◆ BRIEF
Rewrite all of the rows below with every "Open" changed to "Launch" and nothing else altered. Leave the pictures out of your version.
-- Start of DATASET --
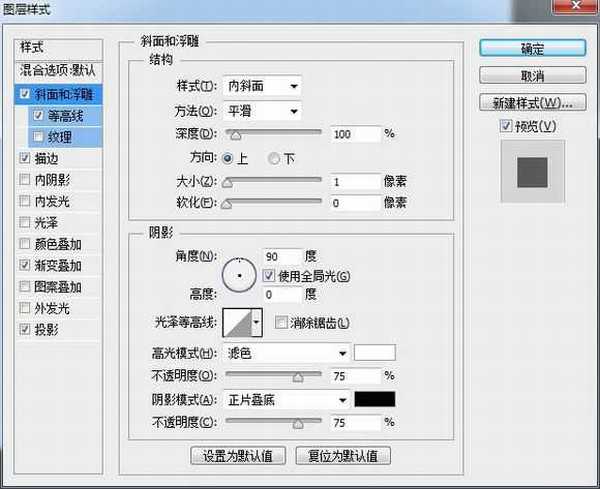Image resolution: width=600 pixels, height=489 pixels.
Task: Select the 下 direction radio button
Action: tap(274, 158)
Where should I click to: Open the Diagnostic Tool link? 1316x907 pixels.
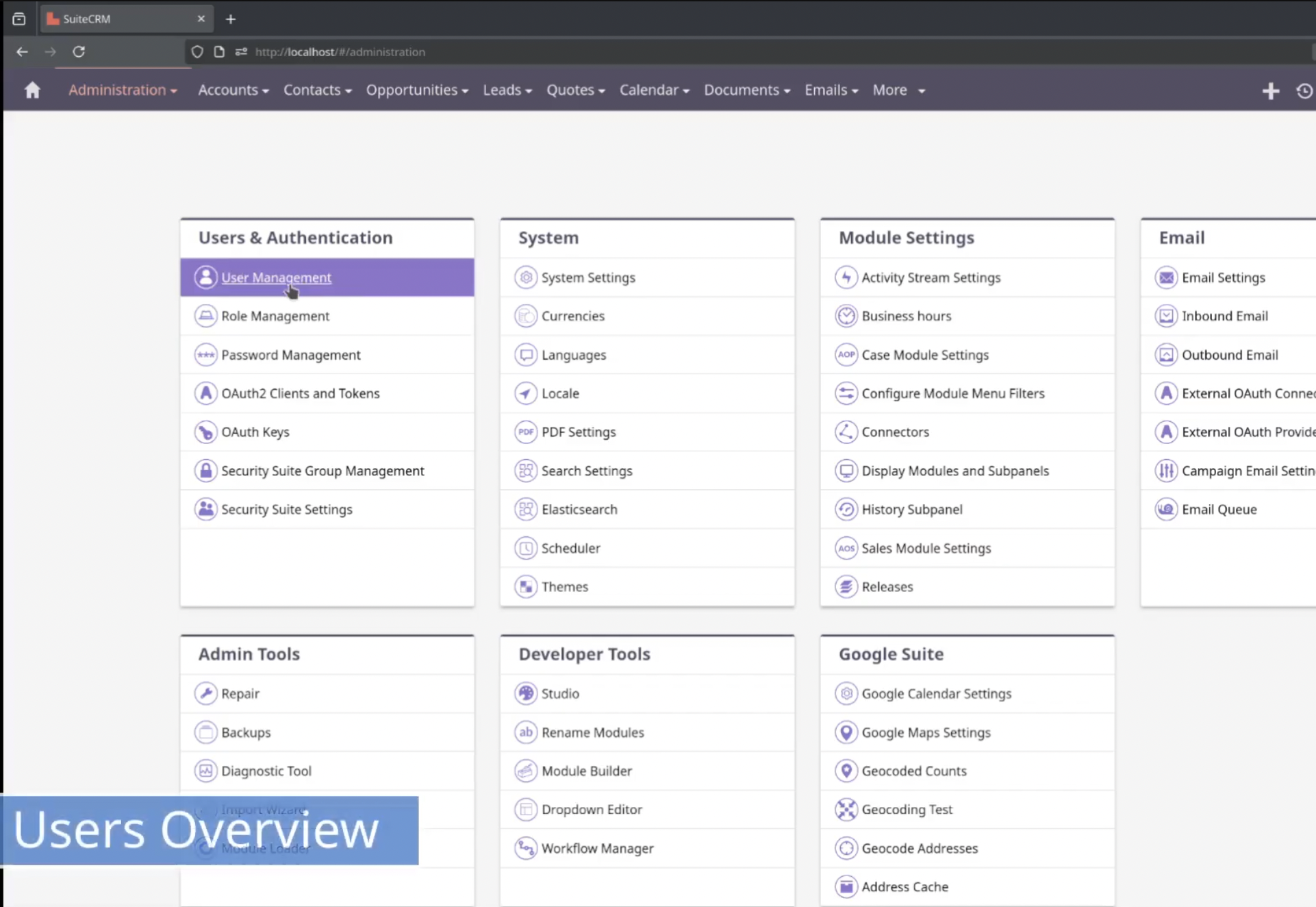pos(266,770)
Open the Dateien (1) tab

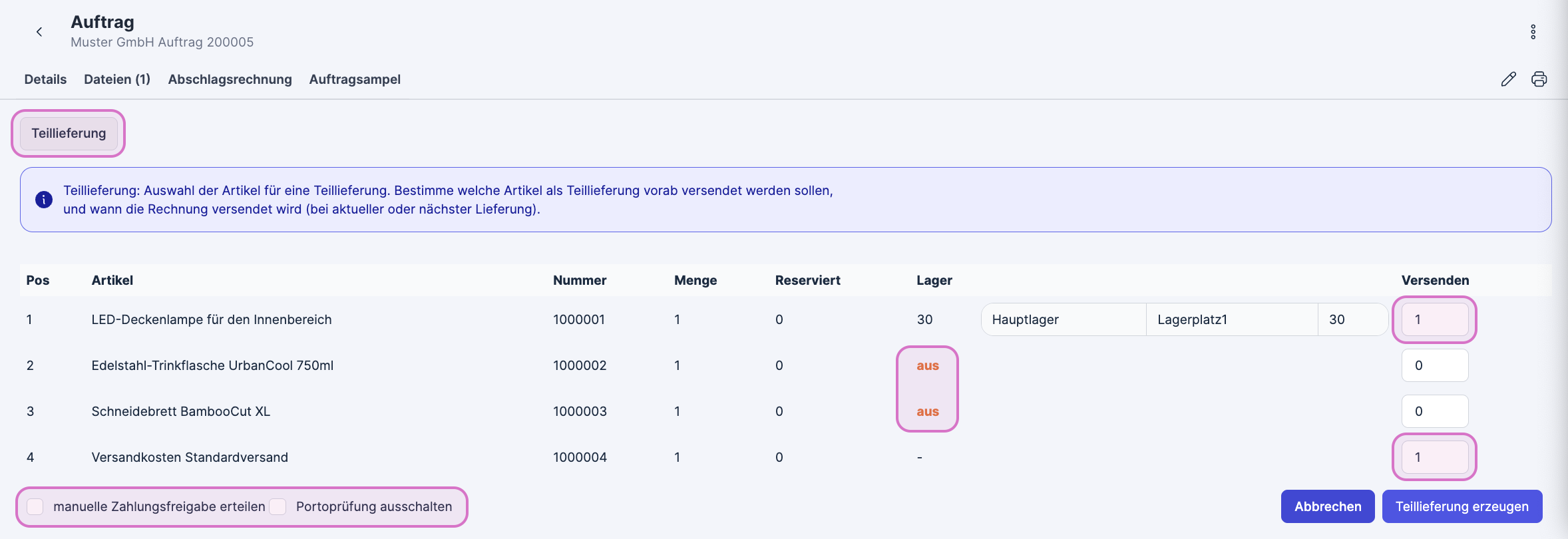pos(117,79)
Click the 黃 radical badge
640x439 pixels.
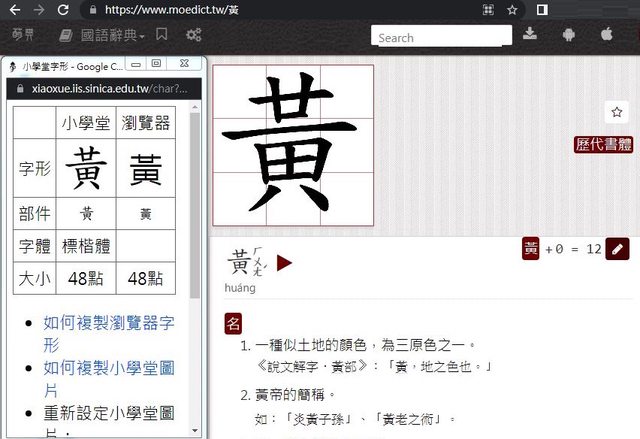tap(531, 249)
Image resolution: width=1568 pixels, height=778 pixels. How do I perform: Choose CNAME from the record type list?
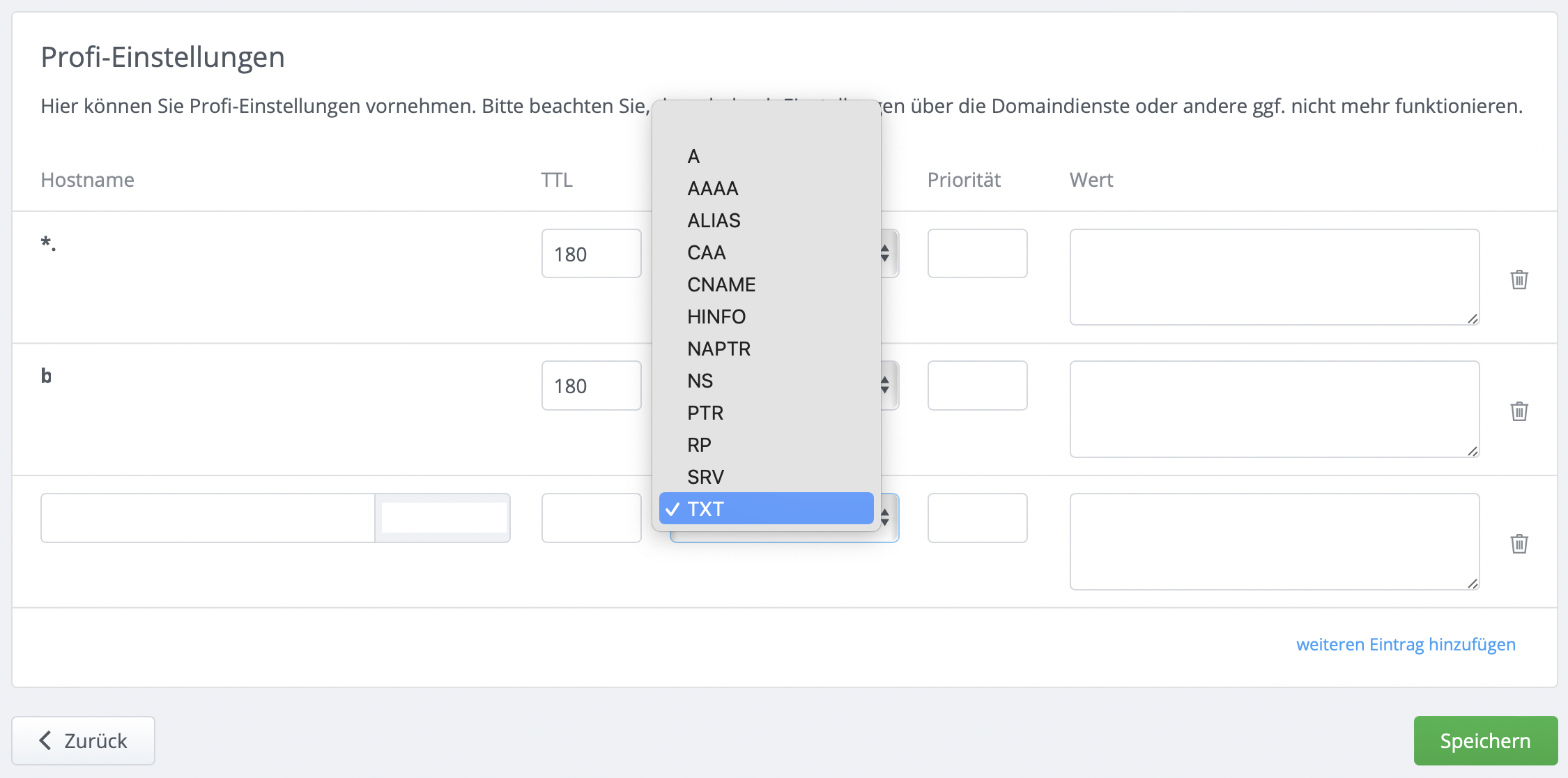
-- End of DATASET --
◆ ANSWER TO THE EXERCISE
Image resolution: width=600 pixels, height=489 pixels.
Task: Select the 下 direction radio button
Action: tap(274, 158)
Where should I click to: Launch the Diagnostic Tool link? 1316x907 pixels.
pos(266,770)
Launch the Dateien (1) tab

pos(117,79)
Click the 黃 radical badge
640x439 pixels.
tap(531, 249)
Image resolution: width=1568 pixels, height=778 pixels. How do I perform: Choose CNAME from the record type list?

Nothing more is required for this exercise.